As taxas de câmbio sobrevalorizadas têm estado entre os melhores indicadores principais de crises financeiras. Sendo assim, resta questionar se estamos perante uma repetição do que aconteceu entre 1994 e 1997 - só que desta vez com os papéis invertidos. Desde o início de 2014, o renminbi desvalorizou por uns meros 7,5% em relação ao dólar, em comparação com os cerca de 25% de desvalorização do euro neste período, já para não mencionar o enfraquecimento ainda mais rápido das moedas em muitos mercados emergentes. Para uma economia baseada na produção, como a da China, a relação entre a sobrevalorização e o crescimento não deve ser subestimada.

O anúncio da China, em Agosto passado, da sua intenção em permitir a modesta desvalorização e, eventualmente, lançar o renminbi para uma maior flexibilidade da taxa de câmbio provocou uma montanha-russa nos mercados financeiros. Para fornecer novas garantias, os governantes emitiram declarações no sentido de que a China iria caminhar apenas gradualmente nessa direcção. Mas talvez a história das crises asiáticas que possa servir de lição é a de que o gradualismo nesta frente acarreta os seus próprios riscos.

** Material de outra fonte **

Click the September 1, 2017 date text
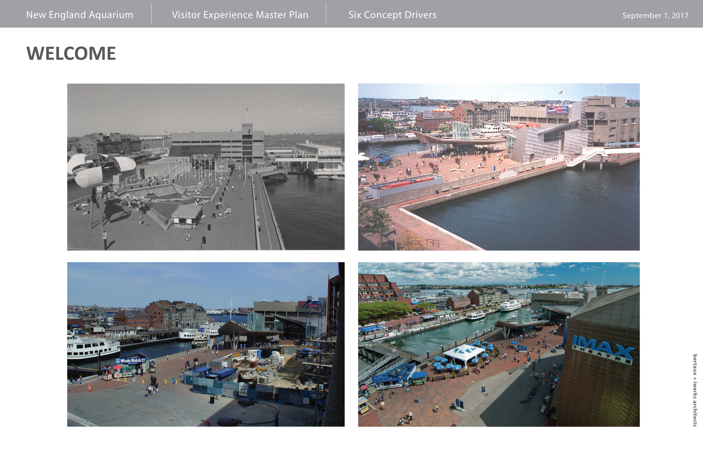The height and width of the screenshot is (454, 703). click(655, 15)
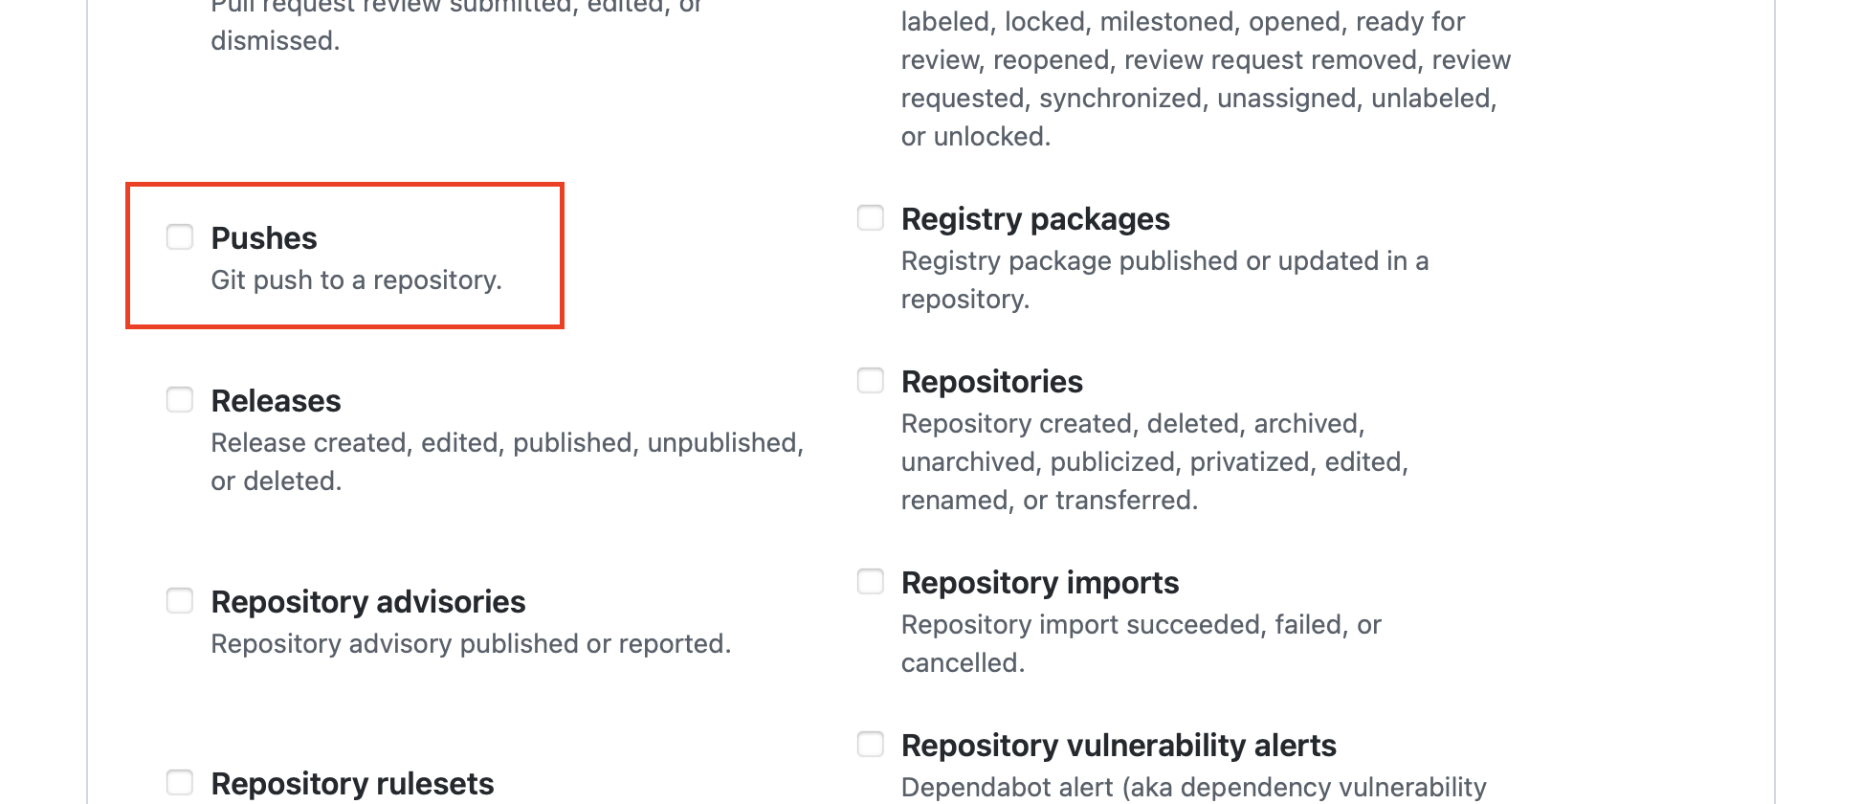Click the "Repository import succeeded, failed" description
Viewport: 1862px width, 804px height.
tap(1141, 625)
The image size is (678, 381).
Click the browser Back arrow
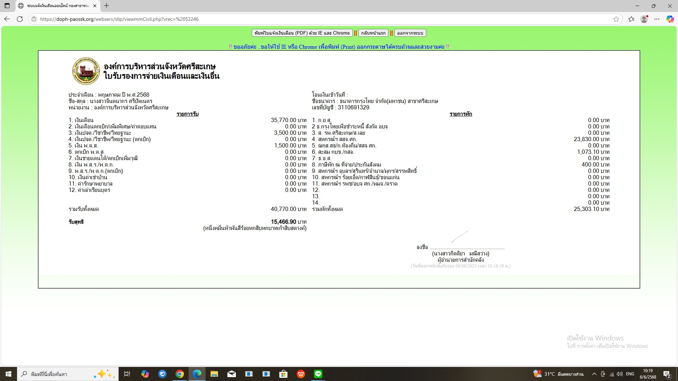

Claro que os potenciais efeitos de “empobrecer o vizinho” devido à subida em flecha dos colapsos financeiros nos últimos dois anos não são exclusivos da China. Eles também se podem aplicar a qualquer país que tenha mantido uma taxa de câmbio relativamente fixa (uma categoria que inclui grandes produtores de petróleo).

O que distingue o caso chinês dos outros é o tamanho íngreme da sua economia em relação ao PIB mundial, bem como seus efeitos nos muitos países de todas as regiões, desde fornecedores de produtos primários até países que dependem de financiamento chinês ou de investimento directo. O ponto principal é simples: os mercados emergentes representam actualmente cerca de 60% do PIB mundial, contra os cerca de 35% no início da década de 1980. Restaurar a prosperidade global requer uma base geográfica mais ampla do que a que existia na época. O regresso do colapso financeiro pode fazer com que seja mais difícil alcançá-la.

Carmen Reinhart

Carmen Reinhart é Professora do Sistema Financeiro Internacional na Kennedy School of Government da Universidade de Harvard.